Three years after abandoning plans to build a private museum in Miami for his collection of works by Richard Serra, James Turrell, Anish Kapoor, Jean-Michel Basquiat and others, the hedge-fund manager Bruce Berkowitz is building an art park in northwestern Florida around his prized Serra sculpture. The Longleaf Art Park, located on 15.5 lush acres in Walton County, will include a pavilion designed by OLI Architecture, which worked with Serra before his death in March, to house the late artist’s 217ft-long steel sculpture Passage of Time (2014).
The park is being created by Berkowitz’s non-profit, the Berkowitz Contemporary Foundation (BCF), though its operations will be overseen by the local Cultural Arts Alliance of Walton County. “The importance of access to a piece of work as significant as Richard Serra’s Passage of Time cannot be overstated, and the impact it will have on our local artists, residents, students and visitors will be limitless and lasting for generations,” Jennifer Steele, the alliance’s executive director, said in a statement.

+ + + + +

→ What you need to do
1: Print the portion of the article on the Longleaf Art Park from "Three years after" up to and including "of Time (2014).".
2: Carry on the article on the Longleaf Art Park, beginning immediately after its final sentence.

→ Data lines
+ + + + +

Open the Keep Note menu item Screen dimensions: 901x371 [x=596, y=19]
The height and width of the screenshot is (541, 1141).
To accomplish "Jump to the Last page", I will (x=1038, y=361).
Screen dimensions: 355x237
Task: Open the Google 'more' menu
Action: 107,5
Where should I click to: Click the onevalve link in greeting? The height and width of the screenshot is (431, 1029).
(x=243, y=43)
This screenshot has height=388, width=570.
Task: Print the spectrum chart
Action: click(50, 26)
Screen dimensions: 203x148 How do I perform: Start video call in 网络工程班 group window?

+ + + + +

→ Responses to the exercise
1:
Three years after abandoning plans to build a private museum in Miami for his collection of works by Richard Serra, James Turrell, Anish Kapoor, Jean-Michel Basquiat and others, the hedge-fund manager Bruce Berkowitz is building an art park in northwestern Florida around his prized Serra sculpture. The Longleaf Art Park, located on 15.5 lush acres in Walton County, will include a pavilion designed by OLI Architecture, which worked with Serra before his death in March, to house the late artist’s 217ft-long steel sculpture Passage of Time (2014).

2:
For now, the snaking, 13.5ft-tall, 540,000-pound Serra sculpture is the only art destined for the Longleaf Art Park, which will also feature a pond, boardwalks, landscaped mounds and an outdoor event space. The park is scheduled to open to the public in 2026.
The choice of site for Berkowitz’s new art space, around 600 miles northwest of the planned location of his abandoned Miami museum—about as far away as it could be while still within the state of Florida—might seem surprising but is no accident. The Longleaf Art Park will be situated within Watersound Origins, a large real-estate development being built by the St. Joe Company. Berkowitz is the chairman of the publicly traded company’s board of directors and at one time owned at least 40% of its outstanding shares, according to Forbes. (Fairholme Capital Management, the hedge fund Berkowitz founded, remains headquartered in Miami.)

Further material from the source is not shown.